Когда в нашем доме появился Леонель, мне было тяжко – ни с того ни с сего я осталась совсем одна. Сначала от меня отвернулся Рафаэль, потом сестры и тетки. Им казалось странным, что сын Росарио – седьмая вода на киселе – оставил мне ребенка, притом что Рафаэль со мной уже не живет. Что-то тут нечисто, говорили они, а я отвечала, что, кажется, я их мнения не спрашивала. Они говорили, мол, нет проблем, дело твое, только смотри – останешься одна-одинешенька. Но я только цокала языком, мол, я уже одна; и, хотя потом я переводила все в шутку и спрашивала, какие на районе сплетни, отношения были уже не те, потому что, во-первых, они чуяли неладное, а во-вторых, с Леонелем всем было непросто. Ну не приходите больше, говорила я им, раз вам не по душе самый красивый ребенок на свете, чего вы пришли? И тогда они перестали приходить, а я все думала: как же так – такой дом, такие дворики – целых два! – и никому это не нужно, даже мне.

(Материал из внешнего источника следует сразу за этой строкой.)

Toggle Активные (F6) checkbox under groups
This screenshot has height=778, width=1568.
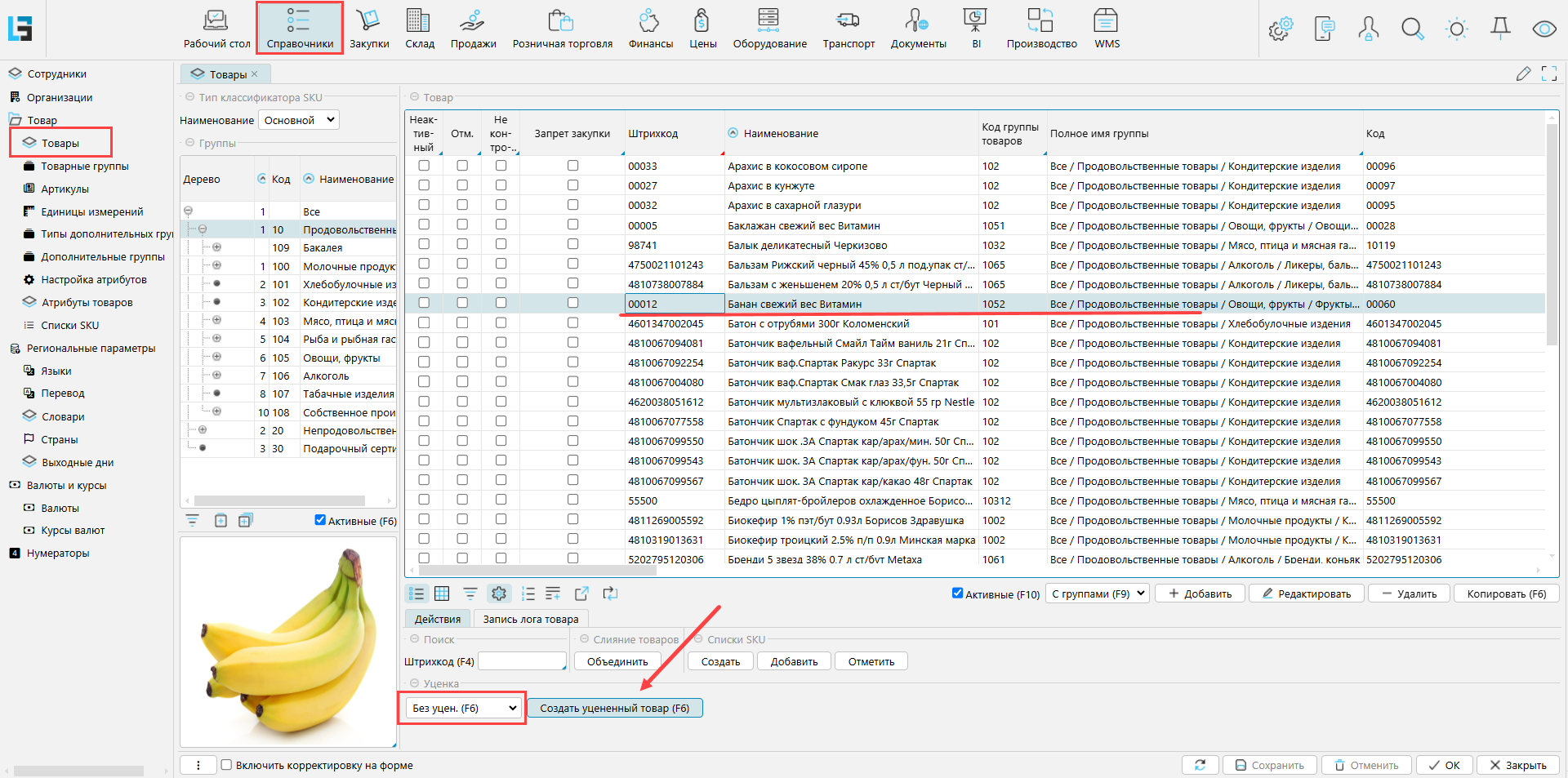click(x=320, y=520)
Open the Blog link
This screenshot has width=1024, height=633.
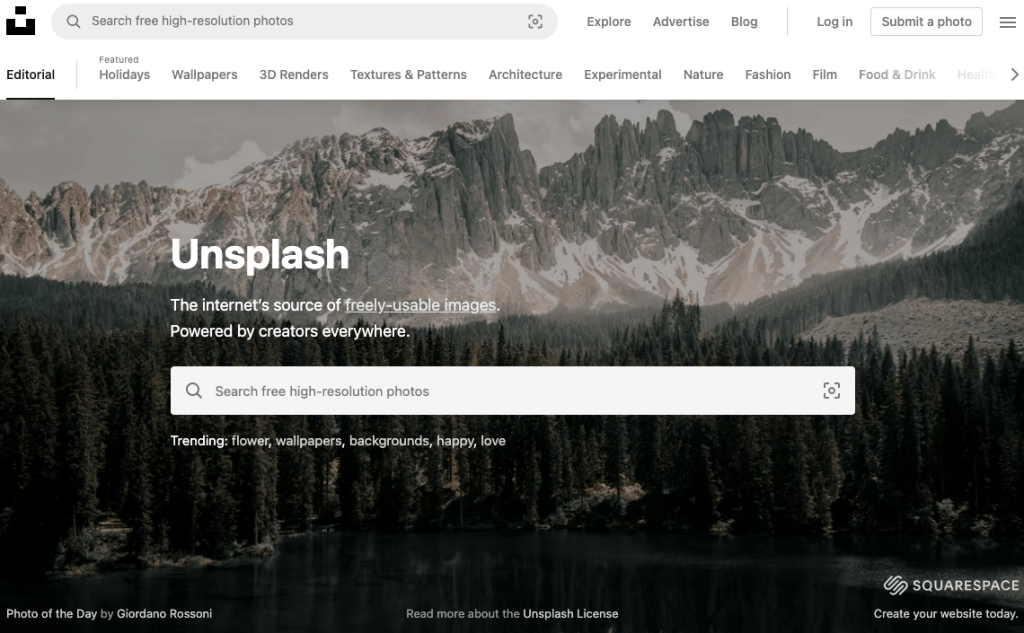click(744, 22)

Поскольку я осталась одна и толком не могла ни с кем поговорить, я совсем раскисла. У меня пропало желание любезничать с курьерами, которые приезжали за желе и конфетами, мне больше не нравилось развозить заказы по магазинам, я уже не спрашивала у хозяек, как себя чувствуют их дети и прошло ли больное колено, ведь мне и раньше-то было все равно, а после последних событий и подавно. Мои прогулки с Леонелем стали совсем коротенькими, во-первых, потому что он не умел себя вести, а во-вторых, потому что я все время боялась. Поэтому из дома мы выходили разве что по воскресеньям, чтобы пойти в церковь. Я не верила в бога, не верила в себя – просто мне хотелось побыть среди людей и хотя бы на время почувствовать себя менее одиноко. Мы приходили на службу и садились на заднем ряду, чтобы, если Леонель опять примется за свое, можно было быстро встать и уйти. Я сажала его на колени, давала ему игрушку, которую он тут же засовывал в рот, и мы с ним просто сидели и ловили ворон; честно говоря, я никогда не слушала священника – что там слушать? Его слова казались мне пустыми и напыщенными. С чего богу так разговаривать? Если бы он правда существовал, он был бы ближе к людям, он бы не использовал пафосные словечки и не разговаривал бы с нами через посредника, который все время говорит, какие мы все плохие, и клянчит деньги. Но я все равно там сидела и следовала всем указаниям священника, и даже открывала рот, когда надо было петь, чтобы никто ненароком не подумал, что я слов не знаю. Больше всего я любила приветствие мира – или как там это называется, когда надо повернуться к соседу и улыбнуться, – потому что тогда люди пожимали мне руку, и болтали с Леонелем, и говорили, какой он у меня красивый, а потом спокойно расходились, каждый своей дорогой.